Singapore | Not for a Backpacker's Budget

We boarded our bus that would take us to Hanoi so that we could catch our flight to Singapore. However, we almost made a huge mistake. We had checked out of the hostel, but at check-in the hostels require you leave them your passports as insurance, and we had forgotten to get ours back from the girl at the desk. Just as we were getting ready to board the bus, the girl ran up to us at the bus stop and handed another couple and our passports to us. A lucky escape from disaster...

Sleeping in the Airport

Our travel went well after that and we arrived in Singapore around 1:30 a.m. However, it was the first bus ride where we stopped for a bus cleaning while we sat inside waiting. We hadn't booked a place as we were planning on sleeping at the airport that night, but when we arrived and got our bags we thought it might be worth it still to get a place for the night. However, by that time all the trains and buses to the cities had stopped running, so we went back to our original plan of sleeping in the airport. We searched out for the "perfect spot" within the terminal and found a location in a corner on the floor in front of a stairwell that wasn't used and settled in there for the night. Although mattresses in Asia are hard, the cement-tile floor was the hardest one yet. Some how we still managed to get some shut eye and awoke the next morning not from our alarm clocks, but the loudspeaker announcing to keep all baggage with you at all times.

Little India & Thaipusan Festival

We grabbed the MRT into the middle of the city and arrived at the hostel we had booked that morning. We couldn't check-in yet so we walked to the nearby Little India district and explored. Alex found an Indian Food House and got some wraps with chicken, curried potato and rice for his breakfast.

As we were exploring Little India we found out there was a celebration starting that night called Thaipusan. This is a thanksgiving celebration for the Hindu to one of their gods. They take a journey from one sacred place to another, bearing either jugs on top of their heads or some of the men will pierce themselves with metal rods in order to bear some of these elaborate headdresses. Over the next couple of days we would hear the drumming going on in the temple near our hostel and see many of the Indians taking the walk along a specific route in the city. Because there was a festival going on, there were men in stalls making these flowered leis for the people to wear. It was interesting to be there and watch them prepare for this very spiritual and festive time for them.

Grocery List Price Comparison

Later in the morning we went to one of the nearby malls to cool down because the temperatures were soaring, along with the humidity.

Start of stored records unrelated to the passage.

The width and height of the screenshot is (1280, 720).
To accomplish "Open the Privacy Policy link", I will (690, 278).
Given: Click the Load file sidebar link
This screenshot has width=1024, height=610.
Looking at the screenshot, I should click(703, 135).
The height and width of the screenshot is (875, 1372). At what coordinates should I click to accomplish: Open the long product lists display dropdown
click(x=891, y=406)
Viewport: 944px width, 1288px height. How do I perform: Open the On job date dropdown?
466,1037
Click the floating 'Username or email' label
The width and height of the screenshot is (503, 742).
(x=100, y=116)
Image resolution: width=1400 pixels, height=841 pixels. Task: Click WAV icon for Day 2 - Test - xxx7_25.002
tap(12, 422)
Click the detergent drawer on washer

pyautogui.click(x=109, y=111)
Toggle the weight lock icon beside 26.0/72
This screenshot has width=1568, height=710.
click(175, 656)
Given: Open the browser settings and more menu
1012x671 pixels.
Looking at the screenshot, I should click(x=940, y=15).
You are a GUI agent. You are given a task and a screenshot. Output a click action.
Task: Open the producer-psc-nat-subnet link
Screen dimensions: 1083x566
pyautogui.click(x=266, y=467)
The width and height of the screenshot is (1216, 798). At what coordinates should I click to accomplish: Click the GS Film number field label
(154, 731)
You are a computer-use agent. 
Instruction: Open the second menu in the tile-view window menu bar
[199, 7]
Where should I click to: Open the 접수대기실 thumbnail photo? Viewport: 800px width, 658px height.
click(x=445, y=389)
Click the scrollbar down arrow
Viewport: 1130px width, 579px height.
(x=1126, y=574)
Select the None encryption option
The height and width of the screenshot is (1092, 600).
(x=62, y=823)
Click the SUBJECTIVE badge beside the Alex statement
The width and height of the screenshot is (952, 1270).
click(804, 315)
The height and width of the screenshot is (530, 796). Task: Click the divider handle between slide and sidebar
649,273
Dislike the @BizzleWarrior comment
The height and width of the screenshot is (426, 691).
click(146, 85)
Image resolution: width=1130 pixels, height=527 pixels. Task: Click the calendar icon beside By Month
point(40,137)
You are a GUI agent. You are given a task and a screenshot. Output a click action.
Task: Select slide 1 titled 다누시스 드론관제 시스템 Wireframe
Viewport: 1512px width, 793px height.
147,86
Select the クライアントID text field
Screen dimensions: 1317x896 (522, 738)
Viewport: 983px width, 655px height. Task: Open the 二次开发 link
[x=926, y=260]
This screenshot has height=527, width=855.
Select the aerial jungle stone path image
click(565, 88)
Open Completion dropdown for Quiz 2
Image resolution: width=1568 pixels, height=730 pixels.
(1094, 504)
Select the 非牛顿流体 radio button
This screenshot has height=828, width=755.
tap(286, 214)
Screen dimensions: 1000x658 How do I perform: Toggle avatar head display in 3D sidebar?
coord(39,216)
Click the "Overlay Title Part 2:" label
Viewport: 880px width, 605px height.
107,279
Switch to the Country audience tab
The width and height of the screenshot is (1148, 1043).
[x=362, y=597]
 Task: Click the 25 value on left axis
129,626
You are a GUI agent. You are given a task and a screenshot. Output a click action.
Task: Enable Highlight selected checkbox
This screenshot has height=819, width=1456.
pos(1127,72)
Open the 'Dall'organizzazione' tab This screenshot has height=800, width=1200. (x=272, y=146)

While we were inside we did our standard grocery shopping comparison from one country to another. As we looked at some of the prices for the groceries and from our experience on paying for the MRT into the city we were starting to realize what an EXPENSIVE city Singapore was. For example, a 6 pack of beer was S $12, 24 pack was $46, a half gallon of milk was S $4.99 and a package of shredded cheese was S $5.00 (S=Singapore Dollar, which is 1.35 = 1.00 USD). Then each time we got on the subway for a ride, it cost both of us about S $3-4, even though it wasn't very far to go on the line.

Singapore's Chinatown

The rest of the day wasn't too eventful as we checked into our hostel and took a nap to catch up from the hard-floor-airport-sleeping the previous night. After the nap, I started to not feel well, so we didn't go and do much exploring. But she started to feel a bit better that evening so we went out to Chinatown, which was nicely decorated for the upcoming Chinese New Year.

We explored the markets and looked for a place to eat where we could order some of the foods we had back in China. We found a few of the dishes and ordered them; however, we were a little disappointed it wasn't like the authentic Chinese dishes we had back in Shijiazhuang, and neither were the prices! Our meal with 5 different dishes that would

normally cost around $8, cost us S $20+ here!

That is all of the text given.